En conclusion, la prescription d’AOD chez le patient insuffisant rénal modéré à sévère (avec clairance estimée par formule de Cockroft) est possible, en respectant scrupuleusement - selon l’AOD utilisé - les indications de réduction de dose et les contre-indications formelles.
Figure 1 : algorithme de prise en charge du patient insuffisant rénal chronique avec suspicion de fibrillation atriale. Adaptée de Potpara TS, Ferro CJ, Lip GYH. Use of oral anticoagulants in patients with atrial fibrillation and renal dysfunction. Nat Rev Nephrol 2018;14:337–51 [2]
Abréviations : AVC : Accident Vasculaire Cérébral, ClCr : Clairance de la créatinine, FA : Fibrillation Atriale, FDR : Facteurs De Risque, IRC : Insuffisance Rénale Chronique
Figure 2 : Utilisation des anticoagulants chez le patient insuffisant rénal chronique en fibrillation atriale selon la clairance de la créatinin.

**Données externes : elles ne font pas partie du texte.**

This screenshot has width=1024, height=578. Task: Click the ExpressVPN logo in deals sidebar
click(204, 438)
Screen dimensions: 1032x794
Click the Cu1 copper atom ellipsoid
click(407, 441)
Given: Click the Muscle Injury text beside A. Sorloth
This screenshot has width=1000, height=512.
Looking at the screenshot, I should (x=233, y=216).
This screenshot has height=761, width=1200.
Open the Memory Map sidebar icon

Adaptée de Potpara et al. Use of oral anticoagulants in patients with atrial fibrillation and renal dysfunction. Nat Rev Nephrol 2018;14:337–51
Bibliographie
- Hylek EM. Apixaban for End-Stage Kidney Disease: More Questions for the Randomized Trials. Circulation 2018;138:1534–6.
- Potpara TS, Ferro CJ, Lip GYH. Use of oral anticoagulants in patients with atrial fibrillation and renal dysfunction. Nat Rev Nephrol 2018;14:337–51.

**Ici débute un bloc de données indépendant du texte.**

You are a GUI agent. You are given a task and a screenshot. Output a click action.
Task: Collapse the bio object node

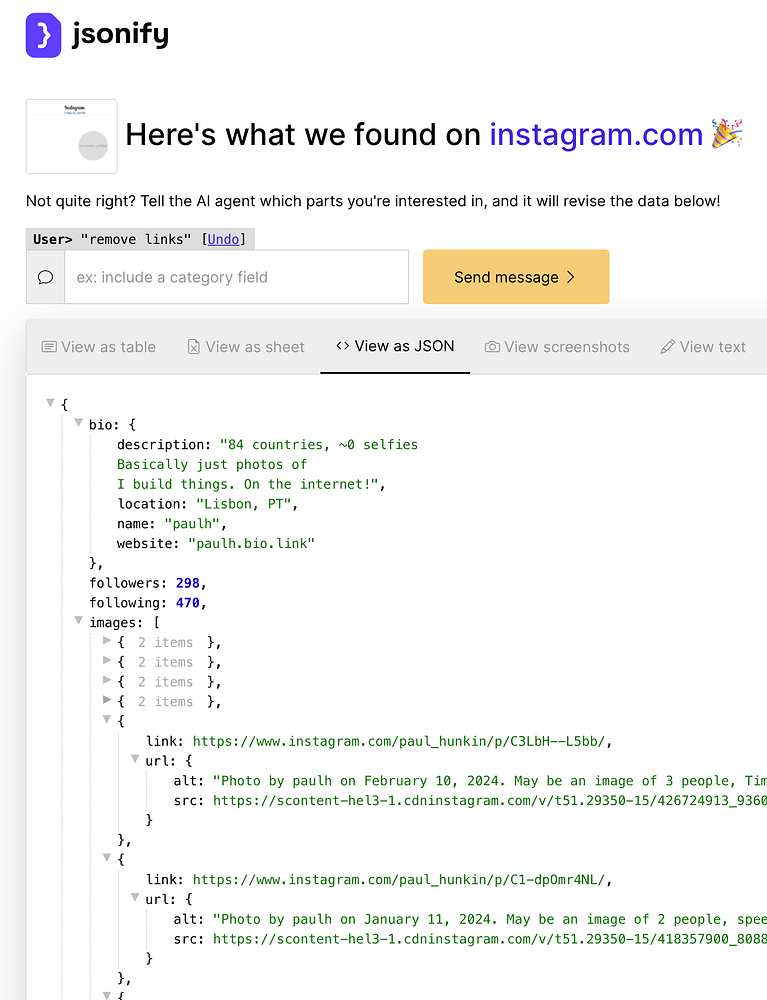tap(79, 423)
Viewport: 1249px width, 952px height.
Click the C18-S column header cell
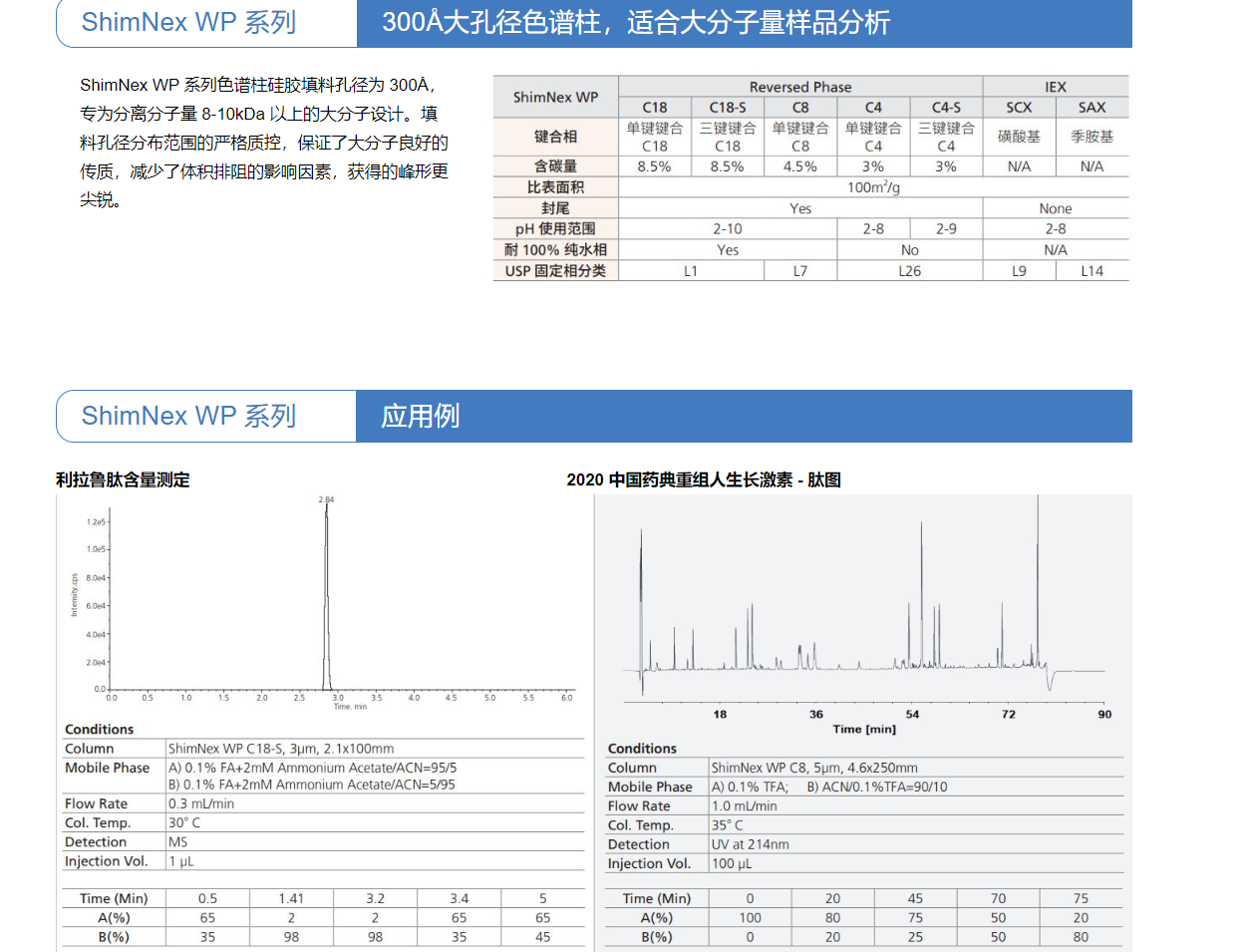[727, 108]
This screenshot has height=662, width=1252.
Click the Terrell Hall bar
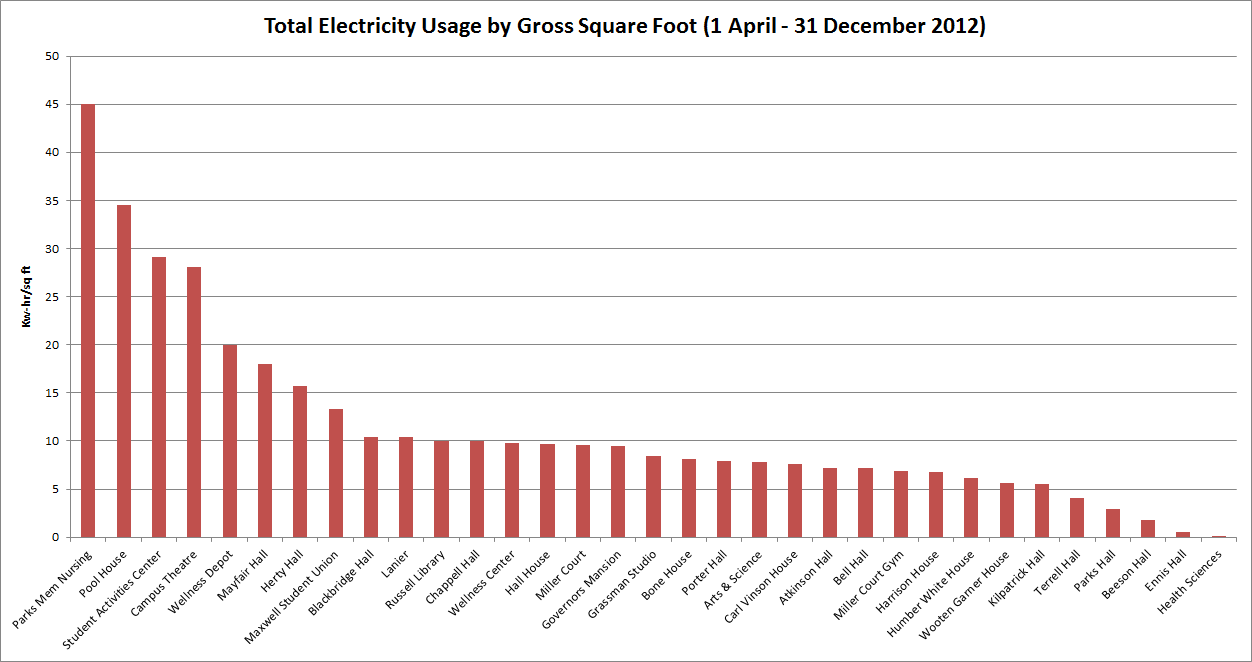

- Gui Y-Y, Zou S, Yang W-L, Gong S-Z, Cen Z-F, Xie Z-H, et al. The impact of renal function on efficacy and safety of new oral anticoagulant in atrial fibrillation patients: A systemic review and meta-analysis. Medicine (Baltimore) 2019;98:e18205.
- Yao X, Shah ND, Sangaralingham LR, Gersh BJ, Noseworthy PA. Non–Vitamin K Antagonist Oral Anticoagulant Dosing in Patients With Atrial Fibrillation and Renal Dysfunction. Journal of the American College of Cardiology 2017;69:2779–90.